◆ WORK ORDER
Pictures should be omitted; restate word for word the lines from the one holding "Open the Search view in activity bar" through the last line of the entries below.

◆ SOURCE MATERIAL
◇ ◇ ◇ ◇ ◇
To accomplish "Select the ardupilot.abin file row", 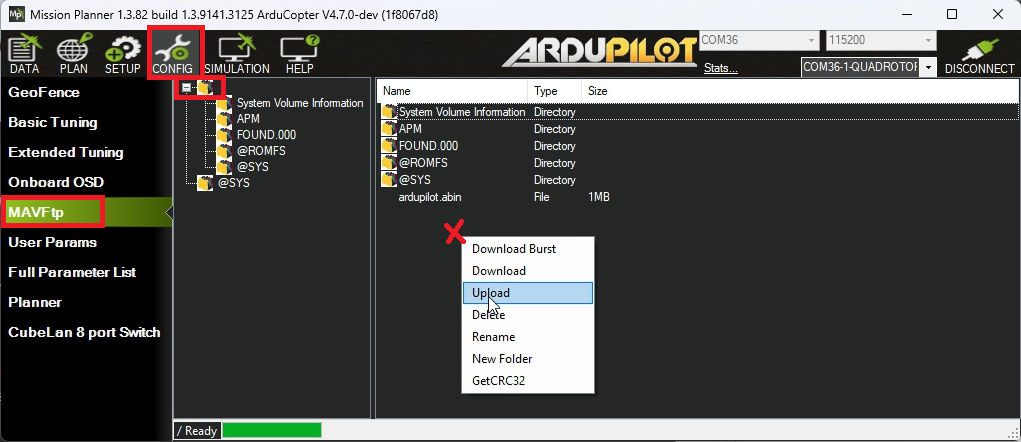I will point(430,197).
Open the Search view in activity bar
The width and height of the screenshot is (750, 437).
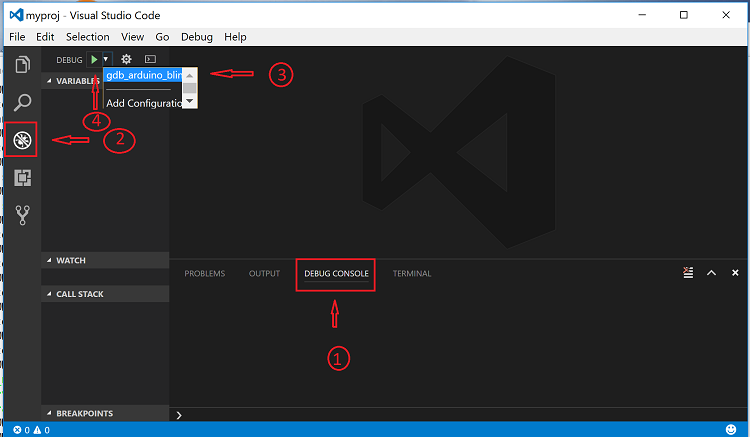click(21, 102)
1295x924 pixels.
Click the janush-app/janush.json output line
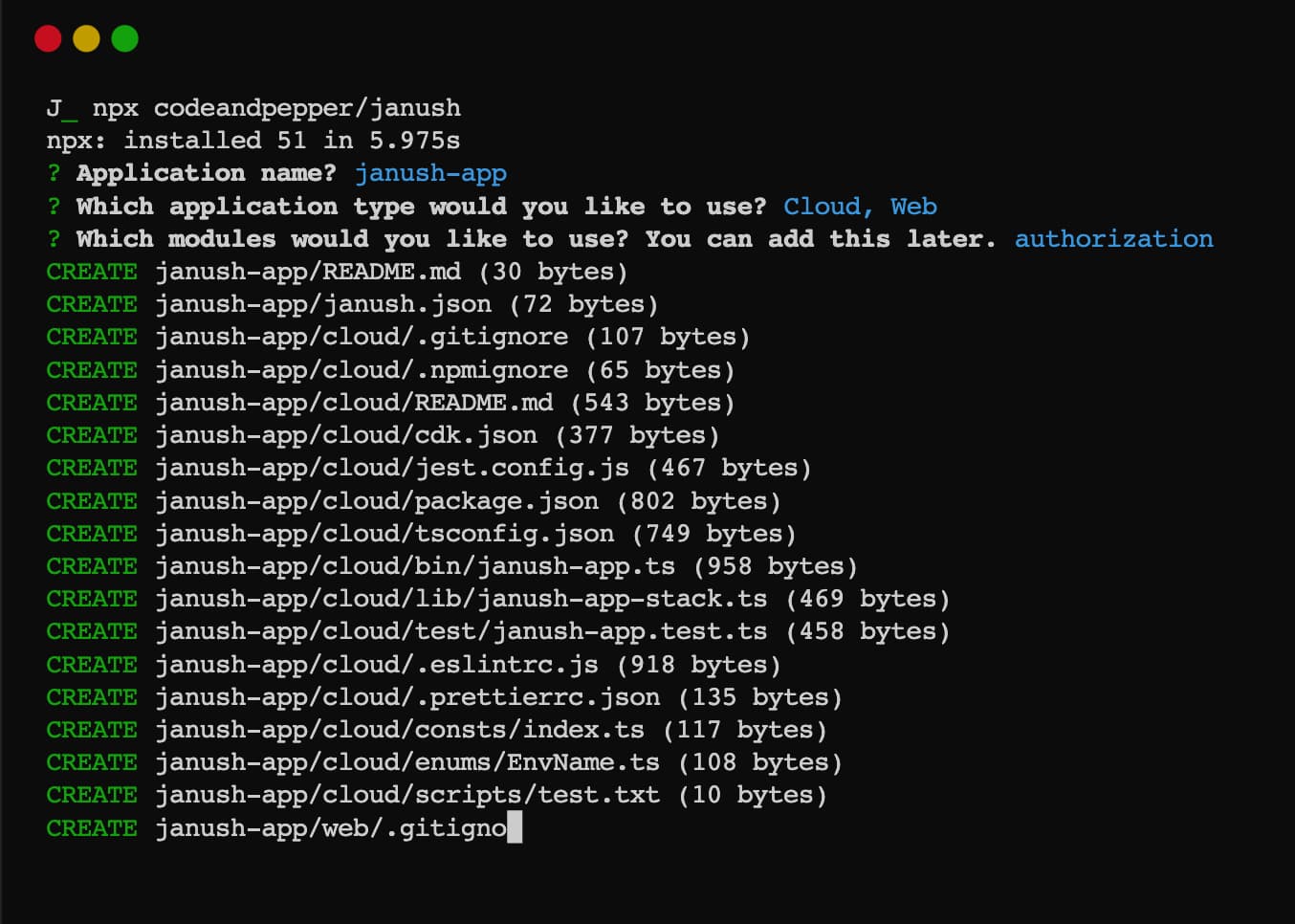click(406, 304)
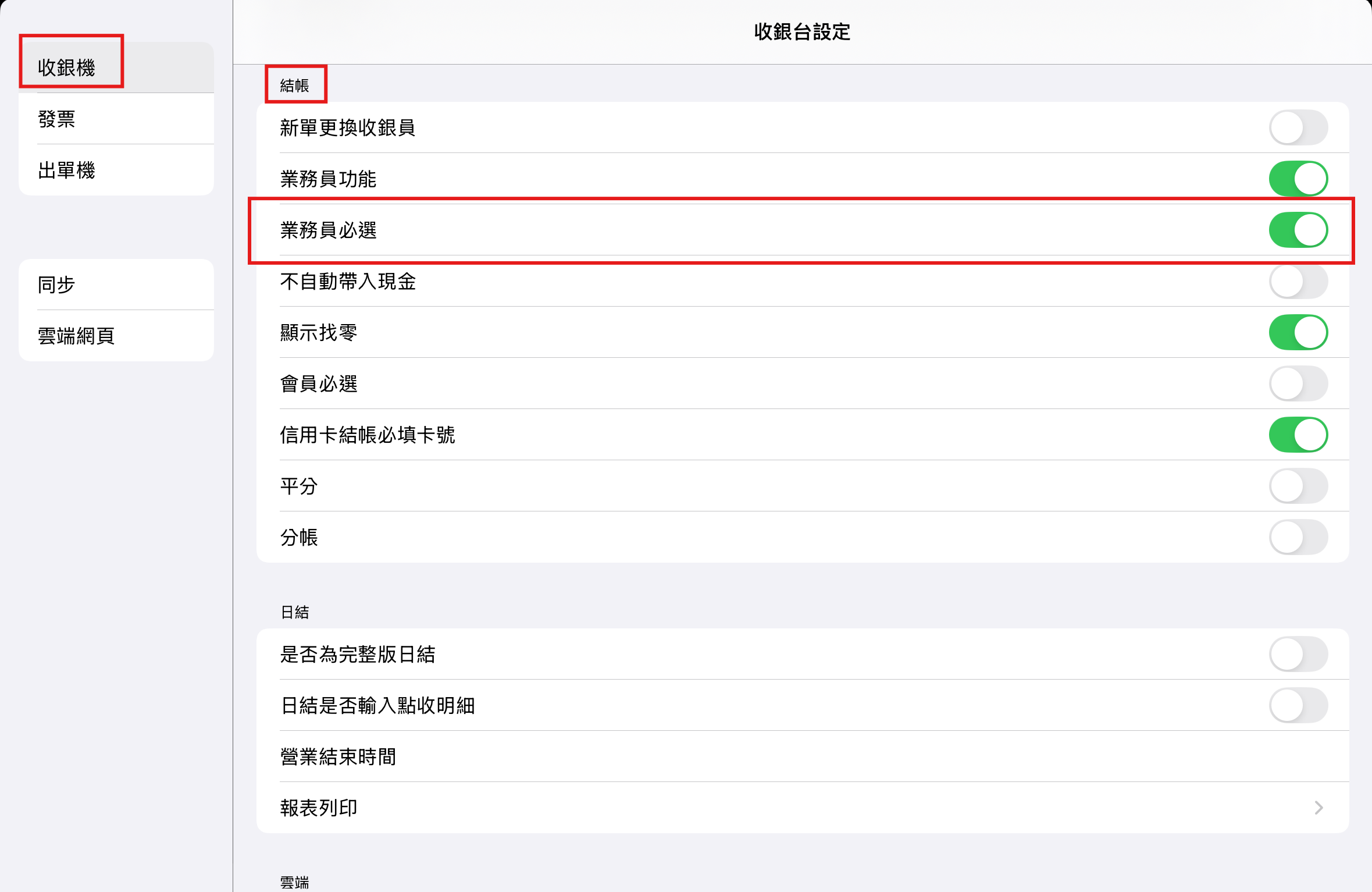Tap the 營業結束時間 row

point(803,756)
◇ ◇ ◇ ◇ ◇
◆ ANSWER BOX
Open the Search view in activity bar
The width and height of the screenshot is (750, 437).
click(21, 102)
1295x924 pixels.
Click the janush-app/janush.json output line
click(406, 304)
Tap the 營業結束時間 row

point(803,756)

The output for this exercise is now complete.